:: Excerpted data ::

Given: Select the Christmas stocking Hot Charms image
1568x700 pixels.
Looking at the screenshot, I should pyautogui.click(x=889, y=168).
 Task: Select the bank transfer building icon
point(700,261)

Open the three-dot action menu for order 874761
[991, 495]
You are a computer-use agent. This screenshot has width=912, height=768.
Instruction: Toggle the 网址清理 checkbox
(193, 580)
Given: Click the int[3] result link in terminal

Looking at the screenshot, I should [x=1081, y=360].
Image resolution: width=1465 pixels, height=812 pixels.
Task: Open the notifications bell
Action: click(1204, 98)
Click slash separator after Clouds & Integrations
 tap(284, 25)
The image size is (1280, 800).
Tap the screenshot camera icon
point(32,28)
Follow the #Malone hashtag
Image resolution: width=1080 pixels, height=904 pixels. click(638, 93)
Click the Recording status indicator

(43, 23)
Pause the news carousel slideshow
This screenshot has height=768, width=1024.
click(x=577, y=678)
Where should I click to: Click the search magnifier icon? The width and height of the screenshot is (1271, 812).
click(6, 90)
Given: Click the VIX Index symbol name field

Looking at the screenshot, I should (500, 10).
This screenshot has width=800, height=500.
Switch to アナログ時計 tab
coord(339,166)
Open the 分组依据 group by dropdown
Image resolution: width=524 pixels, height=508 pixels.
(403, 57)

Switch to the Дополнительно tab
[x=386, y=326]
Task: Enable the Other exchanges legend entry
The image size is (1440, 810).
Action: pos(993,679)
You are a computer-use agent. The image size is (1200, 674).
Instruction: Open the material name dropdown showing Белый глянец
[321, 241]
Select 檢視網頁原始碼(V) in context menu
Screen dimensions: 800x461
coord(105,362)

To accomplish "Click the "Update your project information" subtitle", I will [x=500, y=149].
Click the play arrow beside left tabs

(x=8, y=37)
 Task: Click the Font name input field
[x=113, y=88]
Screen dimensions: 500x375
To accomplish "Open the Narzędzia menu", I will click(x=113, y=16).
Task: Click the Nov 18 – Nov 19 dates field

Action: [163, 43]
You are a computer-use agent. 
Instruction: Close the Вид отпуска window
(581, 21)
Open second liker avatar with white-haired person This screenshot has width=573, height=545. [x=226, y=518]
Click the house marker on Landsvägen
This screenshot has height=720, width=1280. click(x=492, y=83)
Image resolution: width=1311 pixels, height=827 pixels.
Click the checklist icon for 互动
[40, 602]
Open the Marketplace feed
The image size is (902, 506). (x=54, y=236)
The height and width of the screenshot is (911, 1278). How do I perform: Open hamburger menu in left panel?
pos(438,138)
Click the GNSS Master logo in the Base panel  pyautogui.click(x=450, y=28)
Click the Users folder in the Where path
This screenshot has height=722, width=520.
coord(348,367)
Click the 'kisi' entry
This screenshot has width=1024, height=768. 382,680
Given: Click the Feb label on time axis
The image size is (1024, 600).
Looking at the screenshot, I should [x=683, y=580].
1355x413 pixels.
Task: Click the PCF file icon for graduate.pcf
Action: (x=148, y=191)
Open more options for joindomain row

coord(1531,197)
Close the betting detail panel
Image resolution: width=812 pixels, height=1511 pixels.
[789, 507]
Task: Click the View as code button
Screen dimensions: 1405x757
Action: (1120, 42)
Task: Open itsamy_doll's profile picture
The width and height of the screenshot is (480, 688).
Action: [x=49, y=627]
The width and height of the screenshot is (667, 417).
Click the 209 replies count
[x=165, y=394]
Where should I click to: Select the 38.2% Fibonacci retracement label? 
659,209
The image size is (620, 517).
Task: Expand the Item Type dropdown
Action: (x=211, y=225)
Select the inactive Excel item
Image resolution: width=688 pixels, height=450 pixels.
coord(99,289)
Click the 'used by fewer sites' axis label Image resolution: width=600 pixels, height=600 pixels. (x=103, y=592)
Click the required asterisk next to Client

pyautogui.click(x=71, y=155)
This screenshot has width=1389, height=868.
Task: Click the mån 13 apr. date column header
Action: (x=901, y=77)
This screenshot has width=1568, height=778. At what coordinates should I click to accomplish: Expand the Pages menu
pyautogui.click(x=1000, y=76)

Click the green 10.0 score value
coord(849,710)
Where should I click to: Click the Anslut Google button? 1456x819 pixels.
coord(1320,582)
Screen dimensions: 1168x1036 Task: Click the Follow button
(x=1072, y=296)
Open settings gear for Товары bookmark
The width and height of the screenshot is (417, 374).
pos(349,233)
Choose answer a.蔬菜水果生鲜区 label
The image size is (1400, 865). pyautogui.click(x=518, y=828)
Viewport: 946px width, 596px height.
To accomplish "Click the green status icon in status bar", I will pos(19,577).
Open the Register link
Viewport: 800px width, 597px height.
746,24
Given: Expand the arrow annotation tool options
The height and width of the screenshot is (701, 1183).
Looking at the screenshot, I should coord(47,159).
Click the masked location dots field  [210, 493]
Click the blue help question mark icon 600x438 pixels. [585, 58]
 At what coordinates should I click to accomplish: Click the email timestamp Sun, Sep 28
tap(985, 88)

:: Task prompt ::
Lines with "computer": copy every one of them from the listing above.

:: Written answer ::
You are a computer-use agent. This screenshot has width=912, height=768.
You are a computer-use agent. The image size is (1200, 674).
You are a computer-use agent. 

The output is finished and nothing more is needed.